[Consigne]
D'après l'extrait sur le retour de la Roumanie dans la guerre en 1918, quelles divisions d'infanterie furent mobilisées ?

[Extrait du document]
11À l’occasion de la reprise des hostilités, le roi Ferdinand adressa au peuple une Proclamation dans laquelle – après avoir rappelé les circonstances qui avaient imposé à la Roumanie la cessation du combat – il annonçait la seconde entrée en action de la Roumanie aux côtés de l’Entente pour qu’ensemble « nous nous dirigions vers la victoire définitive qui nous apportera tous les fruits de nos sacrifices et de notre bravoure9 ». Le souverain exprima sa conviction que l’idéal des Roumains, l’Union de tous les Roumains, devait s’accomplir bientôt. Le même jour, 10 novembre, le roi lança un Ordre du jour aux soldats, les appelant de nouveau à accomplir leur devoir pour réaliser l’union de tous les Roumains, objectif pour l’accomplissement duquel ils avaient combattu héroïquement pendant les années 1916-1917. « Vos frères de Bucovine et de Transylvanie vous appellent pour mener ce dernier combat afin que, par votre élan, vous les sauviez de l’oppression étrangère10 ».
12Du 10 au 11 novembre, tandis que la Roumanie revenait dans le camp allié, les troupes de l’armée du Danube franchirent le grand fleuve à Zimnicea et Turnu Măgurele (Torrey 1987 : 186). Le 15 novembre, le général Berthelot entra dans la ville de Giurgiu, accueilli avec enthousiasme par les habitants. Le 14 novembre 1918, à l’occasion de la traversée du Danube, il avait adressé aux Roumains une Proclamation dans laquelle il dénonçait le comportement de l’ennemi pendant l’occupation, en l’accusant, entre autres, de vouloir introduire le bolchevisme dans le pays où il avait fait tant de mal. Il demandait aux Roumains d’être dignes de leurs traditions de lutte du Jiu, de l’Olt, de l’Argeş, de Mărăşti et Mărăşeşti, et de conserver leur calme pendant ces moments où l’ennemi était vaincu (Grandhomme 1999 : 1025-1026).
13Pendant ce temps, la préoccupation du GQG était de réaliser la mobilisation, opération difficile à cause des restrictions de la paix de Bucarest, de l’état des communications, des nécessités de toute sorte. Sur un total de quinze divisions d’infanterie et deux de cavalerie dont disposait la Roumanie, furent mobilisées à grand-peine cinq divisions d’infanterie (les 6e, 7e, 8e, 13e et 14e) et les deux de cavalerie, auxquelles s’ajouta la formation de deux divisions de chasseurs à partir des régiments attachés aux divisions d’infanterie. Cinq états-majors de corps, les colonnes de munitions, les compagnies de pontonniers, les détachements de la gendarmerie à pied et rurale furent aussi mobilisés. Pour compléter les effectifs furent appelés sous les drapeaux les contingents de 1912-1916, différenciés par catégories de personnel. Au total, furent mises sous les armes neuf divisions, c’est-à-dire plus de la moitié du potentiel mobilisable du pays dans la configuration de l’automne de 1918. Les états-majors d’armée, les régiments d’artillerie lourde, les services divisionnaires, ainsi que d’autres unités et formations encore ne furent pas mobilisés.

[Entrées issues d'une collection]
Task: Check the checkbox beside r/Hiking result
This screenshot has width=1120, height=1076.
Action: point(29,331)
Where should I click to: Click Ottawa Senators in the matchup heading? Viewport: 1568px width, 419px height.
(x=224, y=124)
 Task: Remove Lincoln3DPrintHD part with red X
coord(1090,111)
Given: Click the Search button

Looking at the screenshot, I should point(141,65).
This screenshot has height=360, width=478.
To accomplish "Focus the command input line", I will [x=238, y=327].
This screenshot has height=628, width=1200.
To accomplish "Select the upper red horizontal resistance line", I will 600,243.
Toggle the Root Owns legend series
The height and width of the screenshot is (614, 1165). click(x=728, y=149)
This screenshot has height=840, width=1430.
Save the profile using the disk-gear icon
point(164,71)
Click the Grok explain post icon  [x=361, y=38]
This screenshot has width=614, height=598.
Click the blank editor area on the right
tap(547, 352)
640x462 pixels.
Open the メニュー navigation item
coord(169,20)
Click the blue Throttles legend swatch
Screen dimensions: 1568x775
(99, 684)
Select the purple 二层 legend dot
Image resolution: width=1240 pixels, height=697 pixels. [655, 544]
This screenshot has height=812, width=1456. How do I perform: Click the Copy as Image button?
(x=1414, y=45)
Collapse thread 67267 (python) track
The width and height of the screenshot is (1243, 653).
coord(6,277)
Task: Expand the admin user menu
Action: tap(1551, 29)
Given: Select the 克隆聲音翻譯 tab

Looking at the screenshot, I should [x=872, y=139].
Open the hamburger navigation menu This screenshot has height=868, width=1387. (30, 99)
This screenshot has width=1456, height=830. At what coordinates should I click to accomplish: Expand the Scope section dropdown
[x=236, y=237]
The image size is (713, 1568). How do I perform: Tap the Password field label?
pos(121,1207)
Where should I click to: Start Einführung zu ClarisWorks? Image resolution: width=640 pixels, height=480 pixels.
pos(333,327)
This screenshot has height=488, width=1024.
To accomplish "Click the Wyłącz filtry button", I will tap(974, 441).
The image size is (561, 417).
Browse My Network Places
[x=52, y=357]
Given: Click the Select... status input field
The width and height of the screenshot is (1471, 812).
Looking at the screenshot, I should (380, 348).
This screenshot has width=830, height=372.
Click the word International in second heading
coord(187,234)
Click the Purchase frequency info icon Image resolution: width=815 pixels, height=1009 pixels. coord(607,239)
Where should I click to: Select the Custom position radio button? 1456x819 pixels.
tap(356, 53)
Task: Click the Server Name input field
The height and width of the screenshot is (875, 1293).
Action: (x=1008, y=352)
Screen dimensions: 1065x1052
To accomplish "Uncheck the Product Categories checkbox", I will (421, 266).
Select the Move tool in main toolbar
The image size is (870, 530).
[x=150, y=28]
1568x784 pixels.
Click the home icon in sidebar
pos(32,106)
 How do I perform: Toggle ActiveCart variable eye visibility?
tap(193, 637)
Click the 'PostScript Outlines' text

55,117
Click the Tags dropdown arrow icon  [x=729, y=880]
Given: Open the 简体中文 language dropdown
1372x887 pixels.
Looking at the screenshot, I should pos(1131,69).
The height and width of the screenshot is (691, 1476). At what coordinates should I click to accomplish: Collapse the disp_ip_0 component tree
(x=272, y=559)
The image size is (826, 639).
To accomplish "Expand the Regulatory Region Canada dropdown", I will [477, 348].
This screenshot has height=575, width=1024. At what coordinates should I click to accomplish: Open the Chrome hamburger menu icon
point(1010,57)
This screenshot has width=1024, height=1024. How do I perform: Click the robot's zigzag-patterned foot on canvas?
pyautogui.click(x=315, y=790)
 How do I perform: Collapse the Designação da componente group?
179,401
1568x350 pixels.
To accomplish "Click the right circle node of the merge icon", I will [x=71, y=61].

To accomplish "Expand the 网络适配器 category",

[Réponse]
Les 6e, 7e, 8e, 13e et 14e divisions d'infanterie, soit cinq divisions.